Grief, or bereavement, counseling helps those in mourning process their feelings of grief. This support can be provided by specially trained psychologists, mental health counselors, social workers, nurses, and pastoral counselors. It is also available in self-help grief support groups. Talking about fears, regrets, and other feelings can bring a greater sense of peace than if grief is hidden or dismissed. The overall goal of grief counseling is to help the bereaved pass through the normal, natural grief process as they come to terms with their loss.
The National Cancer Institute identifies some of the additional goals of grief counseling as:
- Identifying and expressing feelings about the loss
- Learning to separate emotionally from the loved one and make decisions alone
- Understanding one’s own ways of coping
There is no “right” way of dealing with grief. It is complex and messy and takes as long as it takes. As time moves forward, the intensity usually lessens. But if months go by and the extreme emotions prevent you from moving on with your life, you may be experiencing complicated grief. About one in ten people who are bereaved experience complicated grief.
Signs of complicated grief include:
- Intense longing or yearning for the deceased
- Inability to accept the death
- Difficulty moving on with life
- A shattered worldview; loss of a sense of security and difficulty trusting others
- Intrusive thoughts and images about the death or loss
- Inability to carry out normal daily functions at work, school, or home
Treating complicated grief
When grief takes a turn for the worse and becomes complicated grief, it is important to seek help from a healthcare provider. Unfortunately, many people experiencing complicated grief do not seek help. If you or someone you know is struggling with the grieving process, please make an appointment with a healthcare provider. Help is available.
Treatment for complicated grief can include:
- Complicated grief therapy. This therapy is more specialized than grief counseling and helps with complicated grief. This form of therapy draws from cognitive behavioral therapy and trauma therapy.

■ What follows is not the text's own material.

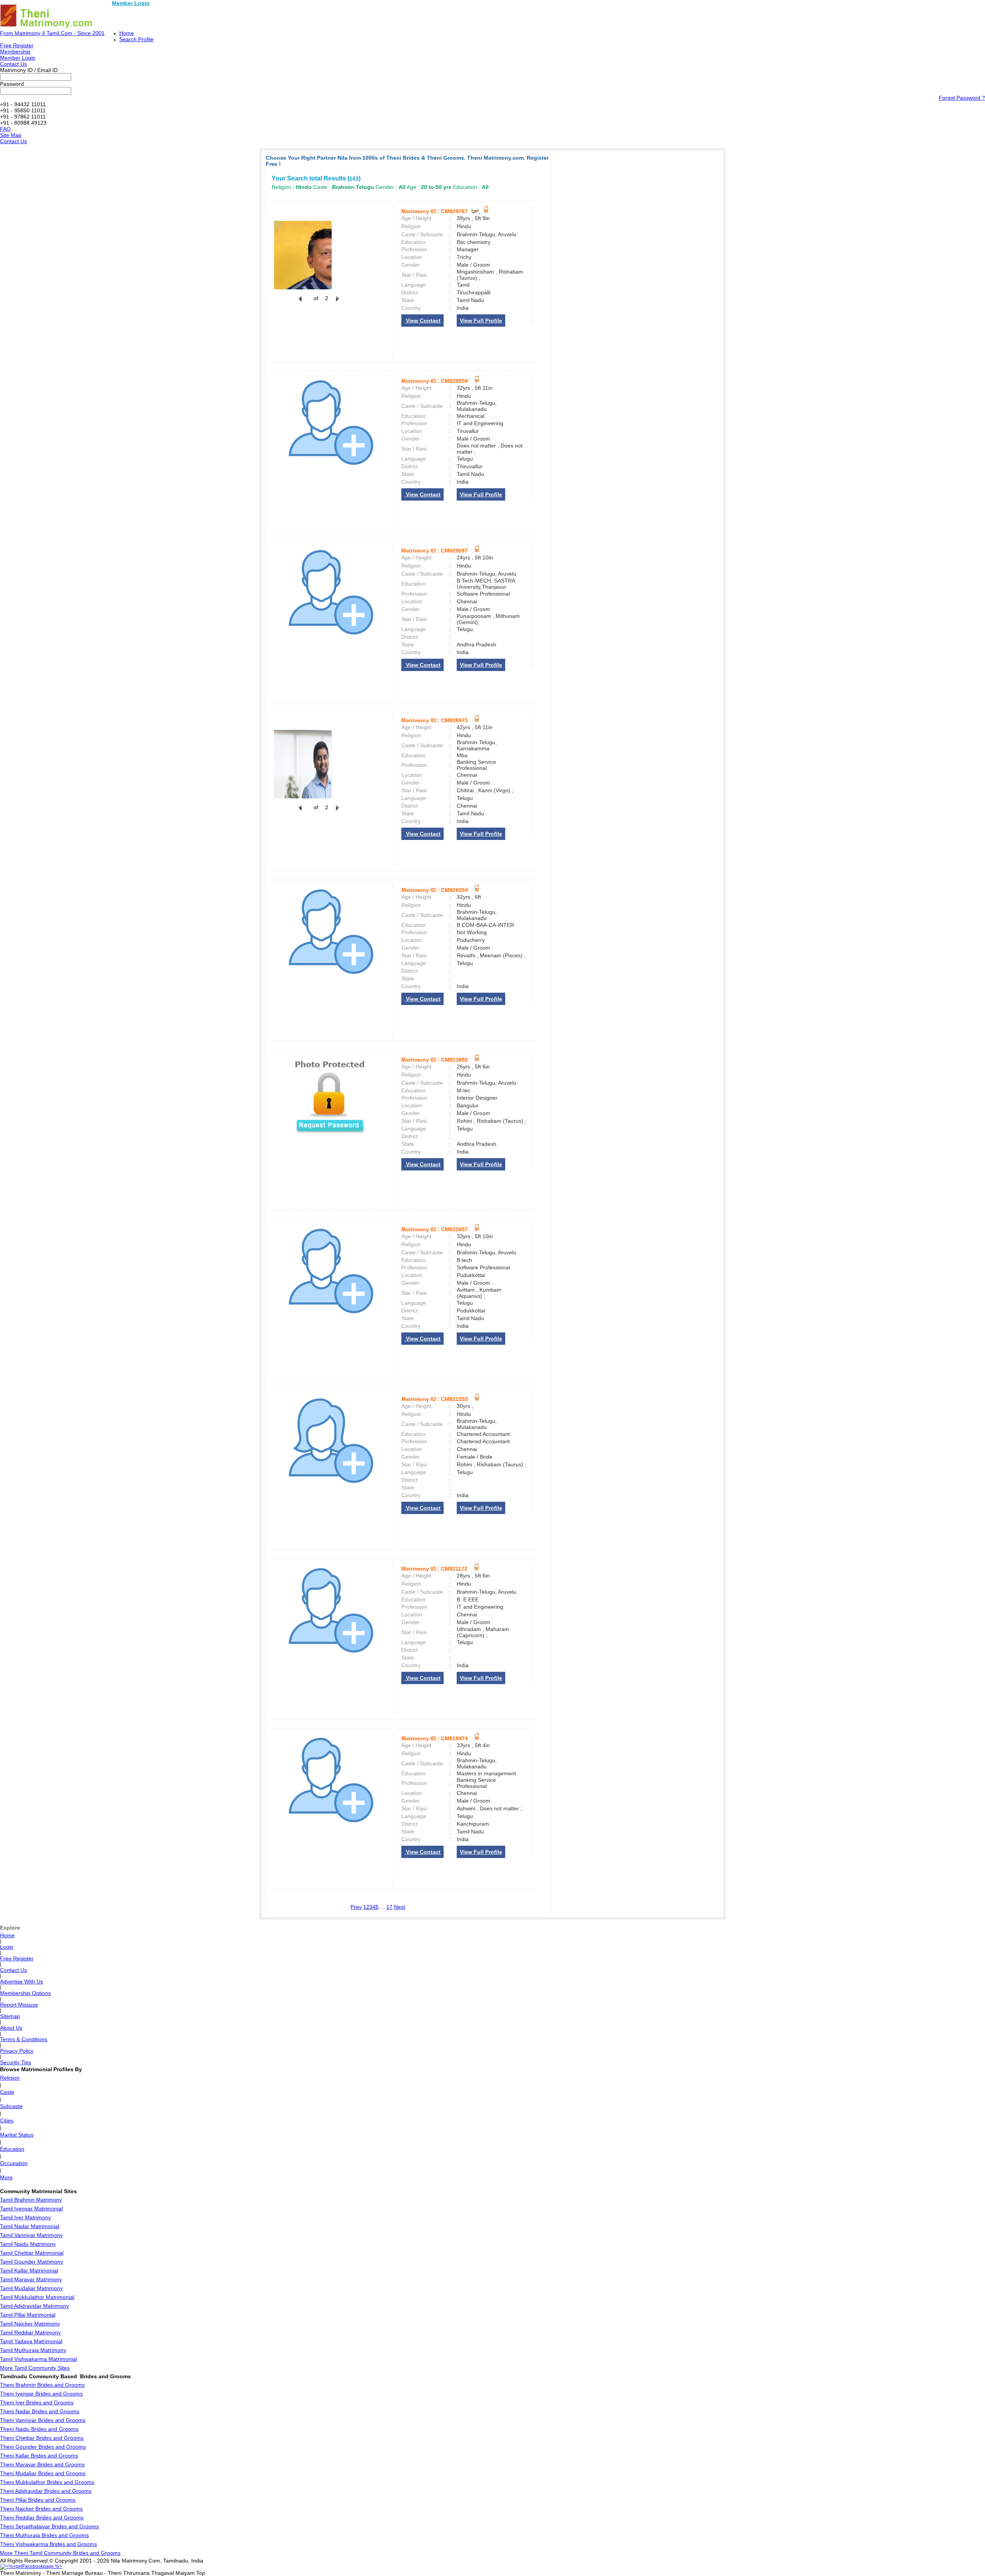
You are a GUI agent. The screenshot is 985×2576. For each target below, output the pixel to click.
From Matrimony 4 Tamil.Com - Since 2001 (52, 33)
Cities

- Medication. Some health professionals prescribe short-term medication to help alleviate anxiety and/or sleeplessness during grief. There is disagreement in the medical community about the usefulness of medication for grieving in the early stages. However, when grief triggers clinical depression, medication such as antidepressants can be helpful.
- Exposure-based treatment. One form of grief therapy is modeled on treatment for posttraumatic stress disorder. The idea is for the bereaved to recall the loved one’s death and also hold imaginary conversations with the deceased. Initial studies show this therapy to be more effective than regular talk therapy for some people. Researchers caution, however, that this therapy should only be done under the care of trained therapists.